# Scraping the compound of an Axelson Lathe



## Richard King 2 (Mar 11, 2022)

Today is day 4 of My March MN scraping class.  One of the students brought compound off his Axelson lathe and has been scraping on it. This design is similar to a Monarch compound.  In the Jim George Northern CA class we did a few years ago, we bored a hole in a cast iron angle plate that we put the Stud in.   It has a cast in swivel stud that you need to have a cast iron surface plate to set it on to blue up the swivel base and yo indicate the top flats co-planer to the bottom.  Luckily I have a plate like that.  I will try to add more photos and scraping results tomorrow.  and Ivan and Joe the other  students brought their CI Plates we scraped  too.  Rich


----------



## graham-xrf (Mar 11, 2022)

Hi Richard
Thanks for the photos.

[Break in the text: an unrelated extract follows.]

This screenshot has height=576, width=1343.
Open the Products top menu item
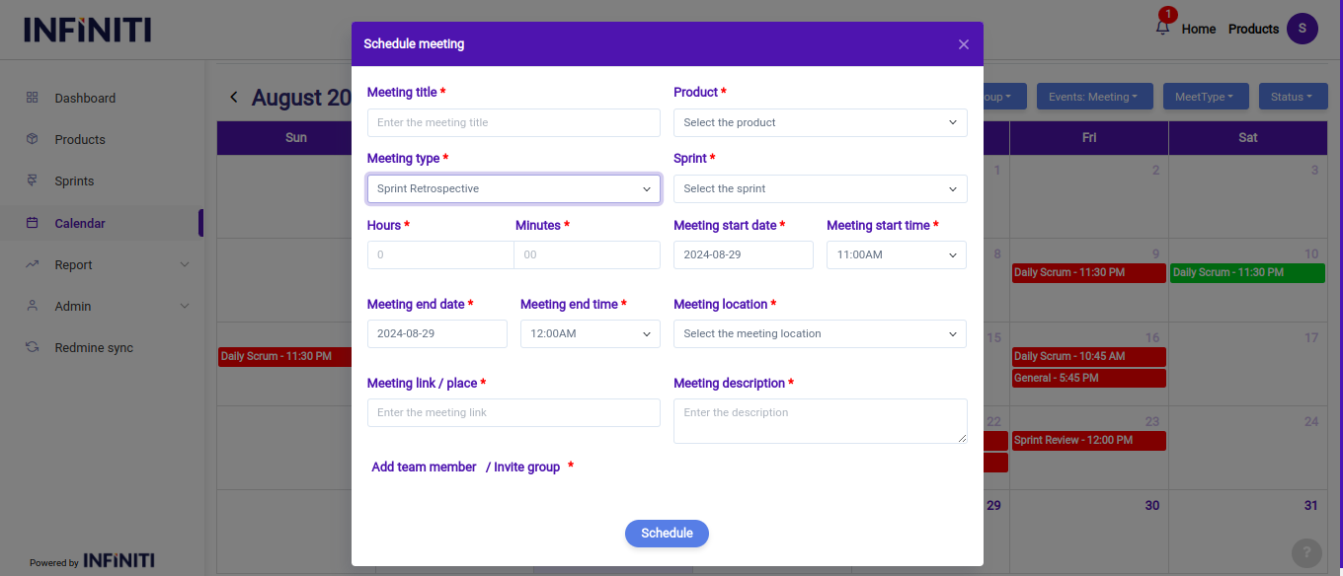tap(1253, 29)
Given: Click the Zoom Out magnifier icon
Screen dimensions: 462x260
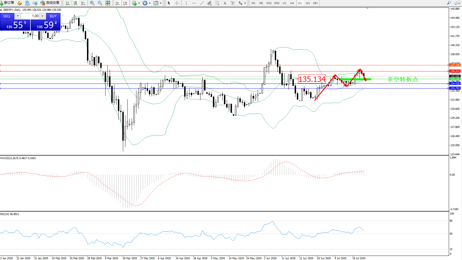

I am checking them out from here in UK 
Do I understand it right that he cut the hole into the surface plate to be able to accommodate the swivel post in the lower section of the compound?


----------



## Richard King 2 (Mar 11, 2022)

Yes.  There are other machines that have studs in them that can't be removed.  Van Norman Crank Shaft Grinders head stocks where the angnular contact bearings go and they have to be calibrated on a holed plate.  Monarch lathe compounds have a similar design.   On the Axelson compound we fisrt scraped the bottom that is yellowed up in pictures.  That area was worn .004".  The area where the 4 locking bolts go into a T- Slot on the cross-slide, that area was original as it gets no wear, plus where the old owner tightened the hold down bolts and bent the casting down.  Scraping that without a bored CI plate is a real pain.  I will add some pictures tomorrow showing the top of the cross-slide.  It is a real disaster.


----------